Provided records: Begin

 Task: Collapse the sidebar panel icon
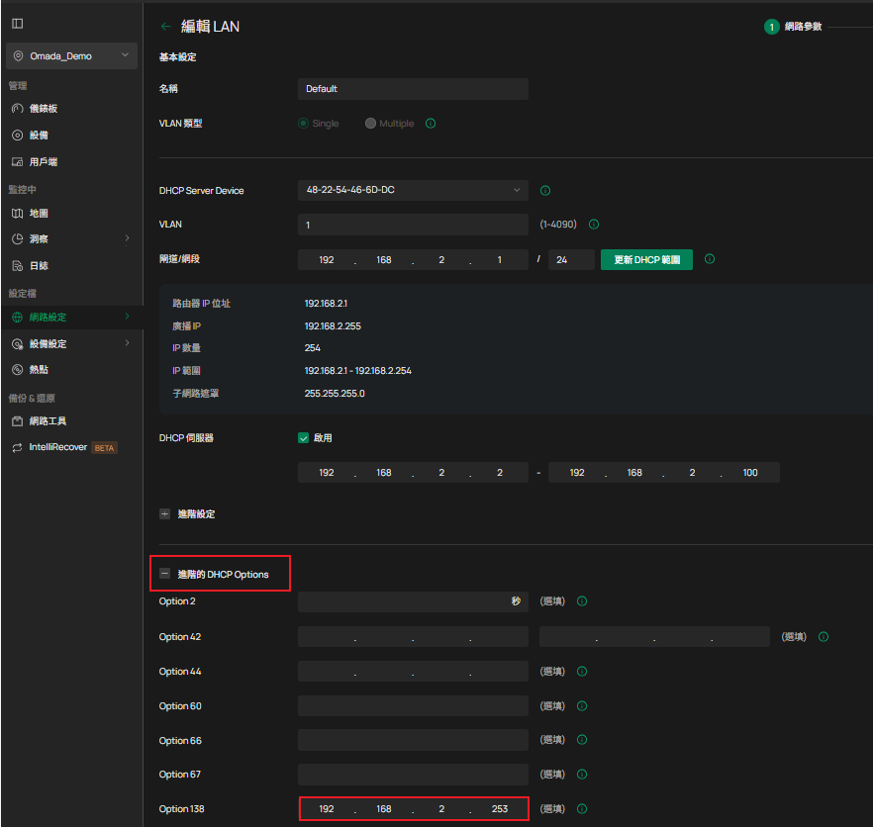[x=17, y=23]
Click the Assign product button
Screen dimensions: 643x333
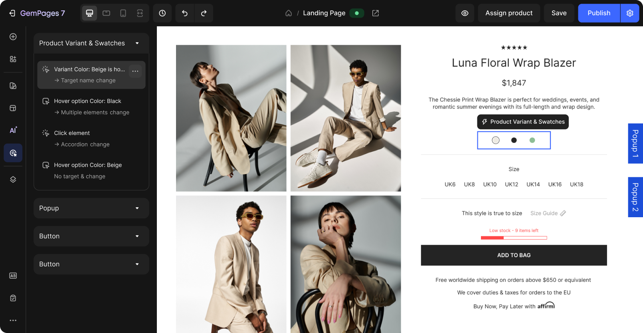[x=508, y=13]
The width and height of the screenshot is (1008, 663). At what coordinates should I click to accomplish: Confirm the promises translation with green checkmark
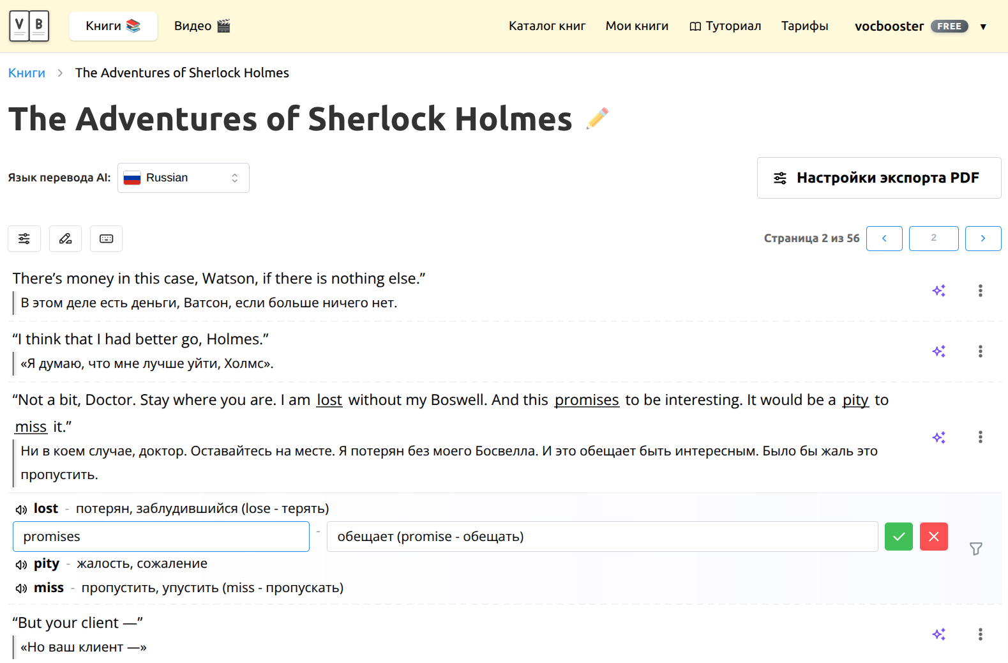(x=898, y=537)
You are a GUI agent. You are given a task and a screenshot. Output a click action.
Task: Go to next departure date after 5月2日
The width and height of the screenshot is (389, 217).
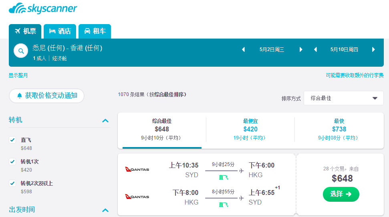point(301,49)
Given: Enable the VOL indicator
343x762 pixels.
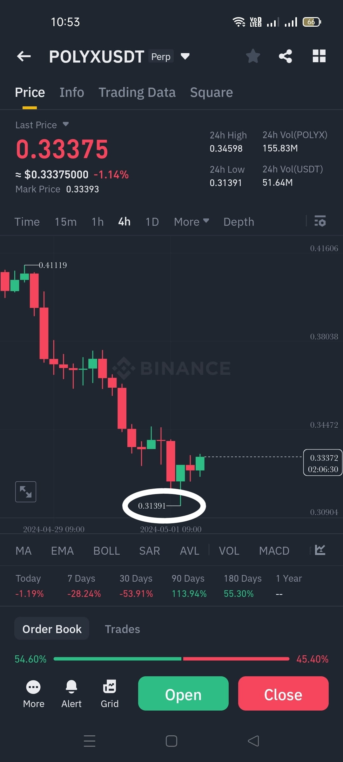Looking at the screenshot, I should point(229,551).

Provided records: End

Take the line containing "Task: Go to next departure date after 5月2日" and every line after it up to the end of the entries, and quote them exactly. Both ends count; the pictures do not.

Task: Go to next departure date after 5月2日
The width and height of the screenshot is (389, 217).
point(301,49)
Given: Enable the VOL indicator
343x762 pixels.
Looking at the screenshot, I should point(229,551).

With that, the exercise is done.